Well, the translation does indeed read, “by this time he stinketh: for he hath been dead four days.”  Martha, ever practical Martha, is warning Jesus that if he moves that stone he wants to roll away, he might not like what he finds.

In the hospital, where I spent a significant portion of Lent this year as I sat with Rosean in her illness, suffering bodies are everywhere.  There are a lot of bodily fluids, a lot of stinking.  That’s part of what nurses and CNA’s sign up for – handling the messes that bodies make when they are not functioning properly.

Being at the mercy of a sick body in a setting as public as the hospital is an experience in humility.  The hospital environment is a great equalizer, stripping folks of social cues.  Everybody is a body with bodily needs and experiences, some more difficult and frightening than others.  You are identified by your room number and diagnosis – the lung disorder in 222.  You are awakened at all hours of the night for vital signs, to change IVs, and for the tests and other procedures required by the physicians.  You are your body.

I became very aware of my body as Rosean struggled with hers.  I appreciated it in whole new ways as I prayed for Rosean to recover.

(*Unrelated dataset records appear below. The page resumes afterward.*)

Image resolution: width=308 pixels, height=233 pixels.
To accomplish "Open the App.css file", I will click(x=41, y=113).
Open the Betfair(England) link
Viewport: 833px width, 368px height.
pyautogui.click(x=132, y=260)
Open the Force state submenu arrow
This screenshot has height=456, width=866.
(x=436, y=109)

So I am very grateful for that little line in the story of Lazarus that makes his body a very real part of the experience of being healed and restored to life.  Christ puts his creative energies right into the most creaturely part of Lazarus, into his viscera.  Jesus raised Lazarus, and he did it through healing this particular body, this damaged organism, this entity that quit functioning and had begun to decay.  He brought the shrouded corpse out of the wretched darkness.  It gained animation as life flowed back into it.  The heart began to pump, the lungs to expand.  All the little microorganisms that were abandoned when the body died were back in right relationship in the larger whole again.  The stink dissipated as Lazarus’ beautiful body kicked in and began to function.

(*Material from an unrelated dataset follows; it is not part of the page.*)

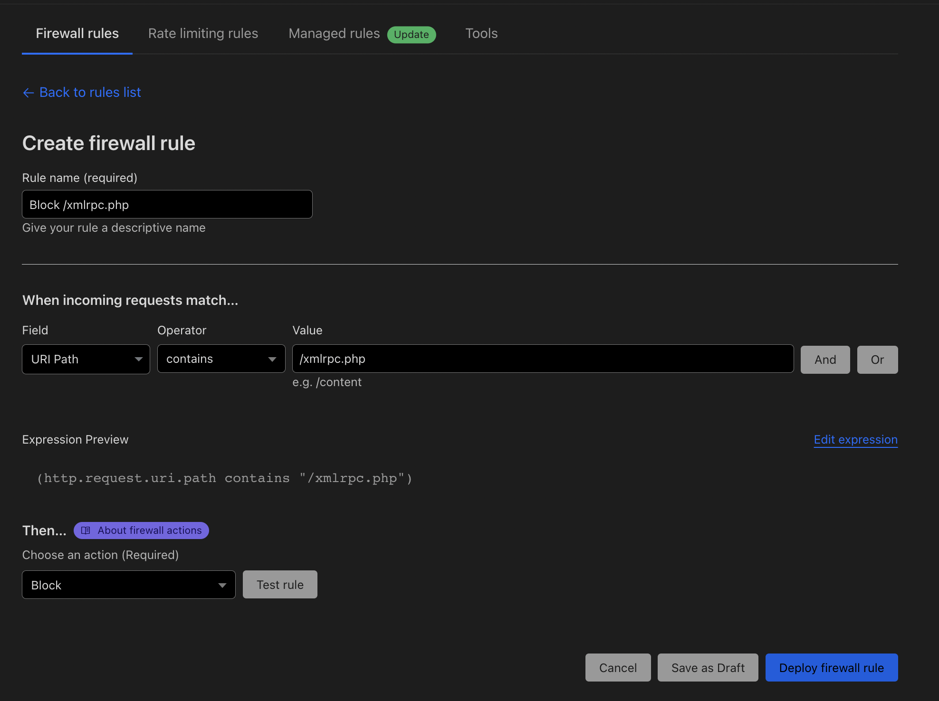The image size is (939, 701).
Task: Deploy the firewall rule
Action: (x=831, y=668)
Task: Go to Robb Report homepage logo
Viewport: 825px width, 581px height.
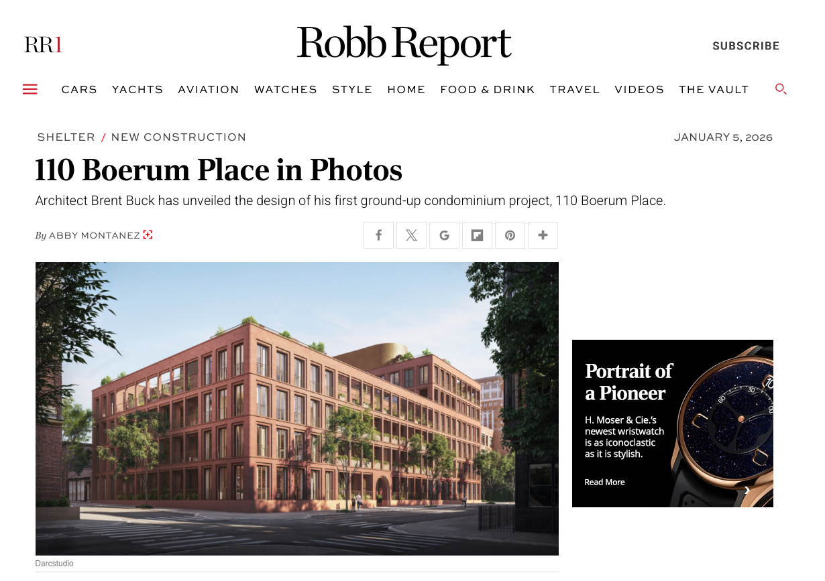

The healings of Christ are not some ethereal symbolic gestures that we can theorize about all day. They take place in the real world that humanity occupies, the world of bodies and sweat and stink.  And they directly and dramatically address us as embodied creatures.  We begin to see that we cannot divorce ourselves from our bodies.  In fact our bodies open us to our most significant spiritual transformations.

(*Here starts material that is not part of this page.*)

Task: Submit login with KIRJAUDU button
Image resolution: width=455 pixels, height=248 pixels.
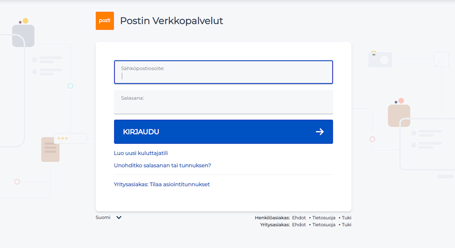Action: click(224, 132)
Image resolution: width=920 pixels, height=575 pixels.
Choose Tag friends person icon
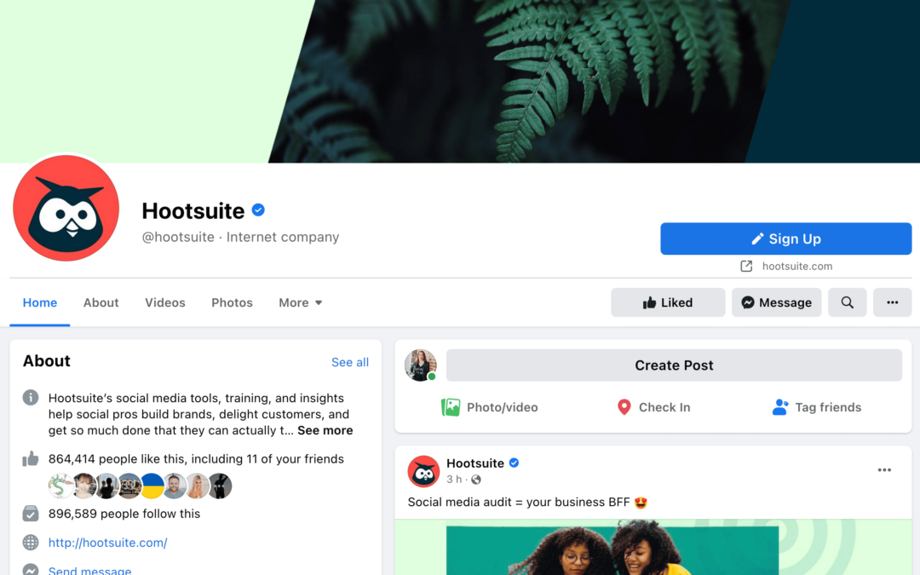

We cannot divorce ourselves from our bodies – and, by the same token, we cannot divorce ourselves from God.  It’s all connected.  We are of God in the same way that we are of our bodies.  It’s all wrapped up together, of the same substance.  Christ is of us in the same way, right in the world of our viscera.  It is all one great, whole, beautiful and precious package.  And it does, indeed, often times stink.